Diagnosing astigmatism 

Astigmatism is usually diagnosed after a routine eye test.

Regular eye tests

Most people who have astigmatism are born with the condition, so it's important your children have regular eye tests.

Children may not realise there's anything wrong with their vision. If their vision isn't regularly tested, conditions like astigmatism could remain undiagnosed for many years, which can cause a lazy eye.

If a child has uncorrected astigmatism, they may have difficulty reading and concentrating at school.

When to get tested

Your baby will have their eyes examined at birth or shortly afterwards (within 72 hours) to check for any obvious defects.

They'll have a second eye examination when they're between 6 and 8 weeks old, which will usually be carried out by your GP.

Your child's vision may also be checked when they start school at around five years of age, but this varies depending on where you live.

Read more about children's routine eye tests.

If your child has suspected vision problems, they may be referred to an orthoptist. An orthoptist specialises in problems relating to eye movements and vision development. They usually work in local health clinics or hospital eye clinics.

Eyesight problems may also be investigated by an ophthalmologist (a medical doctor who specialises in diagnosing and treating eye conditions). They mainly work in hospitals and hospital eye departments.

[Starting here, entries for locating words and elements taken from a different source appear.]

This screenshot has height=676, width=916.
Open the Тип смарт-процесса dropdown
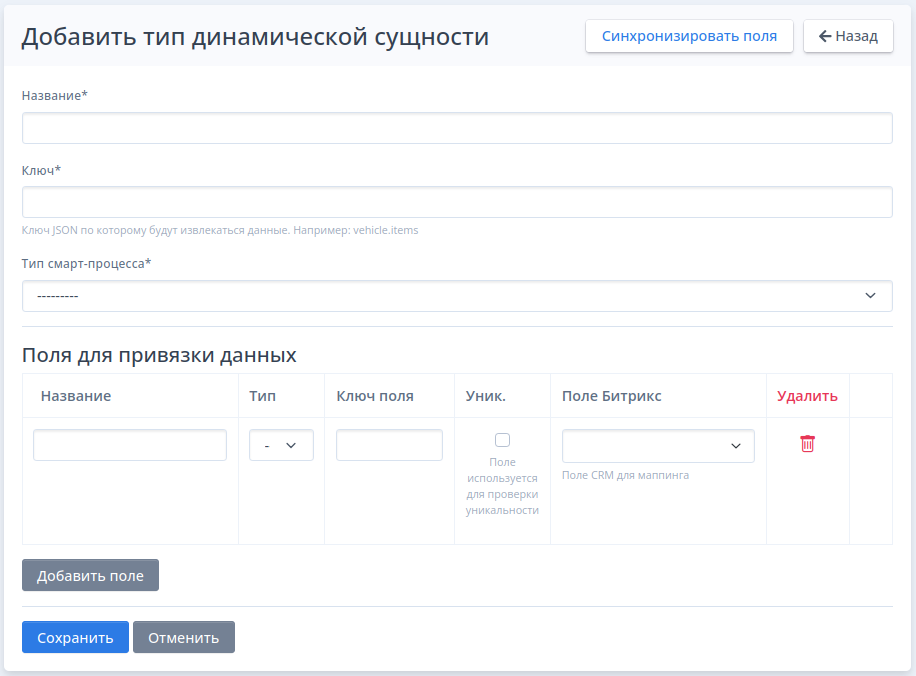point(457,296)
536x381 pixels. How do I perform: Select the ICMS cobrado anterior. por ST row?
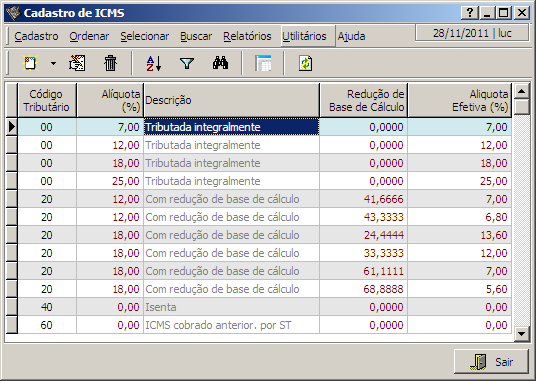(x=265, y=325)
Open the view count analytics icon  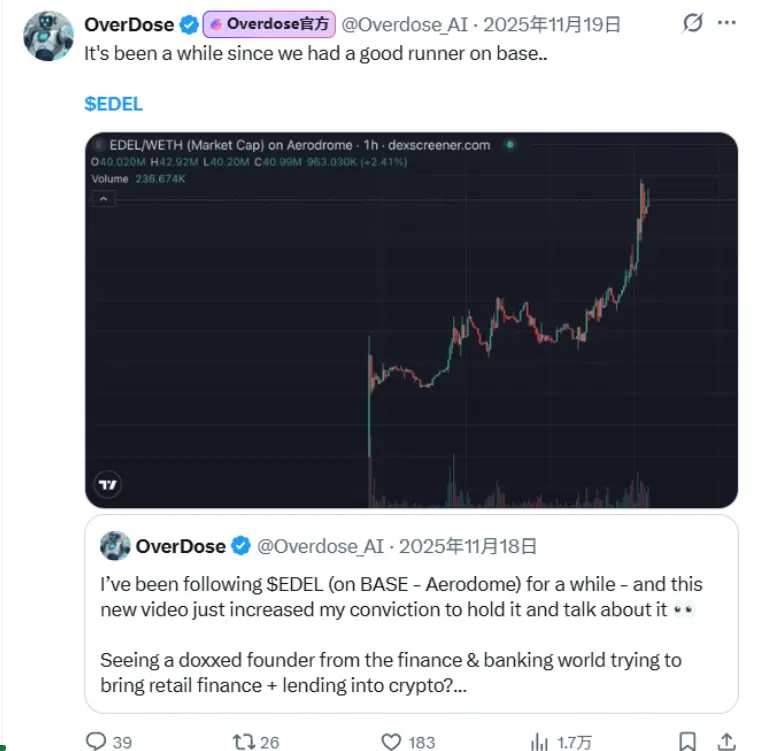coord(539,741)
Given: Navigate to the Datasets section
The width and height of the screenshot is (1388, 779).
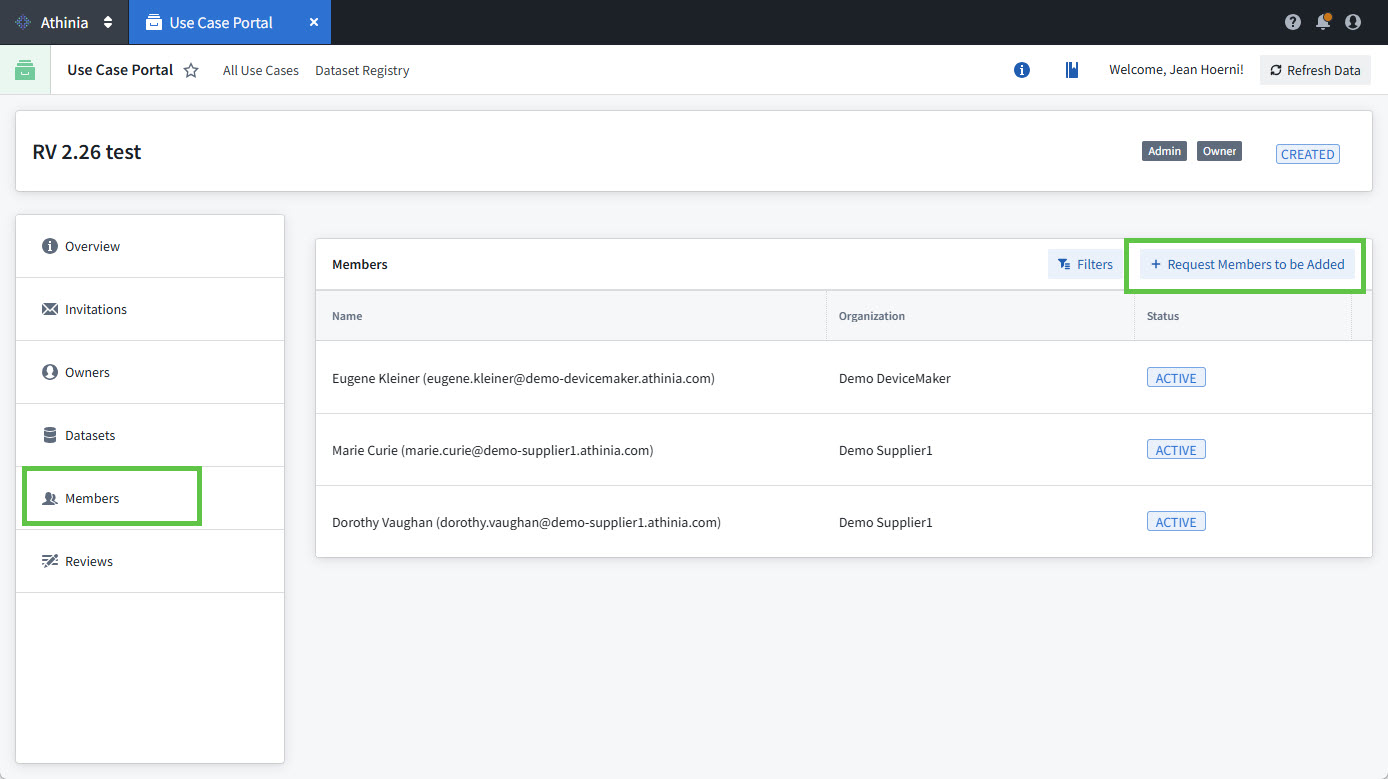Looking at the screenshot, I should tap(90, 435).
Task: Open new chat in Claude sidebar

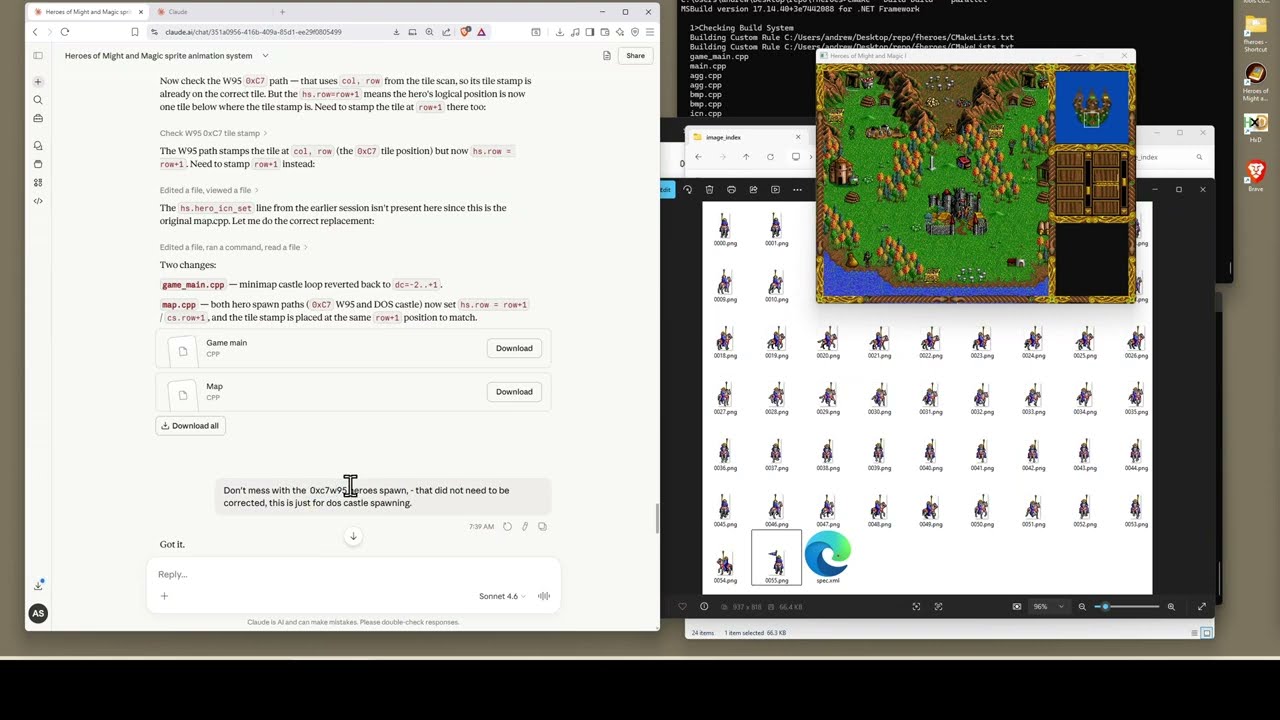Action: [38, 82]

You may also see an optometrist. Optometrists examine eyes, test sight, and prescribe glasses and contact lenses. They're trained to recognise eye conditions and sight defects.

If your child's vision has been checked and is normal, they should continue to have regular eye checks about once every year.

Adults should have an eye test at least once every two years, unless advised otherwise by their optometrist.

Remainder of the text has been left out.